Mavis deve essere stata soddisfatta del lavoro fatto da Jeff con You Are Not Alone se lo ha richiamato per questo One True Vine, e devo dire che Mr. Wilco si è superato, operando una scelta secondo me vincente, cioè dando ampio spazio alla straordinaria voce della Staples, mettendola al centro delle canzoni, e rivestendola del minimo indispensabile di strumentazione. I musicisti presenti in studio si contano infatti sulle dita di una mano: Jeff suona quasi tutto tranne la batteria, che è nelle mani del figlio Spencer, mentre troviamo in aggiunta un piano qua, una chitarra là, qualche backing vocalist e nulla più. Ed i brani, già validi in partenza (fra poco li vedremo nel dettaglio), assumono ancora più spessore: Mavis è una che darebbe profondità ed anima anche alle canzoni dello Zecchino d’Oro, ma quando, come in questo disco, ha per le mani materiale di prima qualità ed è messa nelle condizioni di valorizzare la sua voce con arrangiamenti semplici, il risultato non può che essere uno degli album più belli di questo 2013.

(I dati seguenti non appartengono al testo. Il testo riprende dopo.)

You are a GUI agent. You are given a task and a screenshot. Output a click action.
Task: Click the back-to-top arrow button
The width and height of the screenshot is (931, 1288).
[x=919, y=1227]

L’album si compone di tre brani scritti da Tweedy (di cui due appositamente per questo CD), qualche traditional, una canzone “di famiglia” ed alcune sorprese. Apre Holy Ghost (un brano poco noto dei Low, una band del Minnesota), dove, oltre alla voce, troviamo solo chitarra acustica, basso e qualche nota di piano elettrico (ad opera di Mark Greenberg), eppure la sensazione è che anche soltanto uno strumento in più sarebbe fuori posto. Every Step, di Tweedy, è già un mezzo capolavoro, un blues elettrico (c’è anche la batteria) con una leggera distorsione chitarristica da parte di Jeff: ma il centro della canzone è la performance vocale di Mavis, davvero strepitosa, ma con una leggerezza e naturalezza disarmanti. Come se cantasse mentre prepara il sugo per la pasta. Can You Get To That è un brano dei Funkadelic, che nelle mani di Jeff e Mavis diventa un gustoso gospel tinto di rock, con un botta e risposta da applausi tra la Staples ed il coro. Un arrangiamento geniale. Splendida anche Jesus Wept (ancora di Jeff), una vibrante soul ballad con un feeling formato elefante, una melodia profonda ed un perfetto dosaggio della strumentazione. Far Celestial Shore è invece un brano di Nick Lowe, con una melodia tipica del suo autore, ma in cui l’elemento pop e sostituito da un mood gospel vivace e ritmato: la voce di Mavis come al solito è in primissimo piano e tutto il resto cucito addosso con sapienza. Complimenti per la scelta!

What Are They Doing In Heaven Today? e Sow Good Seeds sono due traditionals: la prima è un intenso gospel, arrangiato in maniera classica (ma che voce), mentre la seconda è un bluesaccio con tanto di slide, un brano che probabilmente Mavis canta da quando era bambina. I Like The Things About Me è invece un pezzo scritto dal padre Roebuck http://www.youtube.com/watch?v=bqc1I9oSGiE , nel quale Tweedy si lascia andare a qualche distorsione, ma la resa del brano non ne risente affatto; Woke Up This Morning è ancora una canzone di dominio pubblico, l’ennesimo bellissimo gospel, decisamente trascinante: ditemi voi se non vi viene voglia di battere le mani a tempo. L’assolo di chitarra di Jeff è la ciliegina sulla torta. Chiude la title track, una outtake di un album dei Wilco (Sky Blue Sky), scarna nell’accompagnamento ma piena di anima.

Un gran disco: ormai Mavis Staples non deve dimostrare più nulla, ma a settant’anni suonati ha trovato in Jeff Tweedy il suo partner artistico ideale.